▸ Directions
Answer with the exact lines of the following material from the one containing "Click the divider left of sign out" through the one containing "Add Steffy V to assignment", both end lines included.

▸ Input material
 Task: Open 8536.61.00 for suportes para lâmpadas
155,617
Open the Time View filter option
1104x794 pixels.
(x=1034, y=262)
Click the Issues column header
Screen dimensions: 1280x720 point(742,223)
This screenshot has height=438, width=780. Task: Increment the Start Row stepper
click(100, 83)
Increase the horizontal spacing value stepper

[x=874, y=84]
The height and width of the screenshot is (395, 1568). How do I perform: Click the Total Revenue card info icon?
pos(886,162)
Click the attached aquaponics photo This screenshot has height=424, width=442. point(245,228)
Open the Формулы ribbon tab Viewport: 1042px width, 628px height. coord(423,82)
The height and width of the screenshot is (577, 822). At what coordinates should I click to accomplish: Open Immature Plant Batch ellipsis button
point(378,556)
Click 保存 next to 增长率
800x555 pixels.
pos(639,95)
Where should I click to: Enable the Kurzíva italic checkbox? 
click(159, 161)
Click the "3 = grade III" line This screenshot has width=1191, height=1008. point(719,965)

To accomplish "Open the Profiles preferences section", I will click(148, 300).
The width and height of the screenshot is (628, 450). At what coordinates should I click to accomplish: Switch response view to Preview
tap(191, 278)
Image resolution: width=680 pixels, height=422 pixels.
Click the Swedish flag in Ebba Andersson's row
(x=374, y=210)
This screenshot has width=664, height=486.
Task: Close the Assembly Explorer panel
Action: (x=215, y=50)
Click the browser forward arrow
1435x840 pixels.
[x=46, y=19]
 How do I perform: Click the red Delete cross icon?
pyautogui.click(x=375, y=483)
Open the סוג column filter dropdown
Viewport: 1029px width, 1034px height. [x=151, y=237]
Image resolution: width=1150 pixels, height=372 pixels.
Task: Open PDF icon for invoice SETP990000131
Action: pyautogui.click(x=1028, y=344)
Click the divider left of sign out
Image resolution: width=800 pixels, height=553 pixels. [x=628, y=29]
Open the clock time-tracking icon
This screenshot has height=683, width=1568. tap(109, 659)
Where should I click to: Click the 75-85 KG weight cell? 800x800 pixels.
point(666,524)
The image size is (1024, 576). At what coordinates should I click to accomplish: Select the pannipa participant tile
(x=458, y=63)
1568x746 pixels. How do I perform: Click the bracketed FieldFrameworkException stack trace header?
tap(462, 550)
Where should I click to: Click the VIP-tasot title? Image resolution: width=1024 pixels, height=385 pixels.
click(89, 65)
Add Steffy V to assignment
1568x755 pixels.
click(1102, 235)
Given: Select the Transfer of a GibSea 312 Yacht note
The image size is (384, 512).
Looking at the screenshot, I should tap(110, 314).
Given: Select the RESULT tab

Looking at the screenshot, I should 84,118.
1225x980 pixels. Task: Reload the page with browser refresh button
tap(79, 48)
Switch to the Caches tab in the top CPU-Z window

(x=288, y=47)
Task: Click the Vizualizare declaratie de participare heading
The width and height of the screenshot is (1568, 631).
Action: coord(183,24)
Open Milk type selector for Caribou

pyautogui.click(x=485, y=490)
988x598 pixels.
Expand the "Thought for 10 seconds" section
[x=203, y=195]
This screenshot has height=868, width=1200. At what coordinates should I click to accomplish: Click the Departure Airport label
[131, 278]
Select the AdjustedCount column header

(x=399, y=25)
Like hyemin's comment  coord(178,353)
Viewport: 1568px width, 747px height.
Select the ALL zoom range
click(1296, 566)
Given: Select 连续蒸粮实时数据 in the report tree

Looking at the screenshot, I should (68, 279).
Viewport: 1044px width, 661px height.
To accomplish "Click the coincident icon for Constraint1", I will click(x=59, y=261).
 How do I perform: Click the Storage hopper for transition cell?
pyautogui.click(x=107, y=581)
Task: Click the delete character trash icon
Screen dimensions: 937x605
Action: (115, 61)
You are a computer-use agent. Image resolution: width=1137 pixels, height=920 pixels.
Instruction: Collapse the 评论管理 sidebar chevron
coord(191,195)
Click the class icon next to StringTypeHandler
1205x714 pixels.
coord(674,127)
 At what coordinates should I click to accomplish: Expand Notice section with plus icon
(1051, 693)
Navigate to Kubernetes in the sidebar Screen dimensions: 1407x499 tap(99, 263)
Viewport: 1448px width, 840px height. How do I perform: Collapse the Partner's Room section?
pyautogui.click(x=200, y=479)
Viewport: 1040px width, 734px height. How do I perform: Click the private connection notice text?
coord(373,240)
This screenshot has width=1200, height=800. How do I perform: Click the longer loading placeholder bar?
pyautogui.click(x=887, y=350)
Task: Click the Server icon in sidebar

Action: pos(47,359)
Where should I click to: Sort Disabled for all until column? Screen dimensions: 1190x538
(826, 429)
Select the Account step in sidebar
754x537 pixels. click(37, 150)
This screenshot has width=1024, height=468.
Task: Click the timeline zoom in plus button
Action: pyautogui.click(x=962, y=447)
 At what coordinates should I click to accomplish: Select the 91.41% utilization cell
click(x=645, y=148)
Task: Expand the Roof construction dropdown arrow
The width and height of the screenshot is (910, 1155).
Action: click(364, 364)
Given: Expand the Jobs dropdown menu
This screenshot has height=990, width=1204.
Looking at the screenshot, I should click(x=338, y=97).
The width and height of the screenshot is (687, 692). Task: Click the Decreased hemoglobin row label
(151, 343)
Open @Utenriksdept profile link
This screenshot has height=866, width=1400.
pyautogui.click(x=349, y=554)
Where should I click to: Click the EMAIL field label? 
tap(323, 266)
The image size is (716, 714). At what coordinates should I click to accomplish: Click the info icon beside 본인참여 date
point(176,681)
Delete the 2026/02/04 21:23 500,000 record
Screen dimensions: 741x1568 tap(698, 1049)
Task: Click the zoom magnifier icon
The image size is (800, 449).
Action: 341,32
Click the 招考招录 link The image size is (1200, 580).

▸ Final answer
Click the divider left of sign out
Image resolution: width=800 pixels, height=553 pixels. [x=628, y=29]
Open the clock time-tracking icon
This screenshot has height=683, width=1568. tap(109, 659)
Where should I click to: Click the 75-85 KG weight cell? 800x800 pixels.
point(666,524)
The image size is (1024, 576). At what coordinates should I click to accomplish: Select the pannipa participant tile
(x=458, y=63)
1568x746 pixels. How do I perform: Click the bracketed FieldFrameworkException stack trace header?
tap(462, 550)
Where should I click to: Click the VIP-tasot title? Image resolution: width=1024 pixels, height=385 pixels.
click(89, 65)
Add Steffy V to assignment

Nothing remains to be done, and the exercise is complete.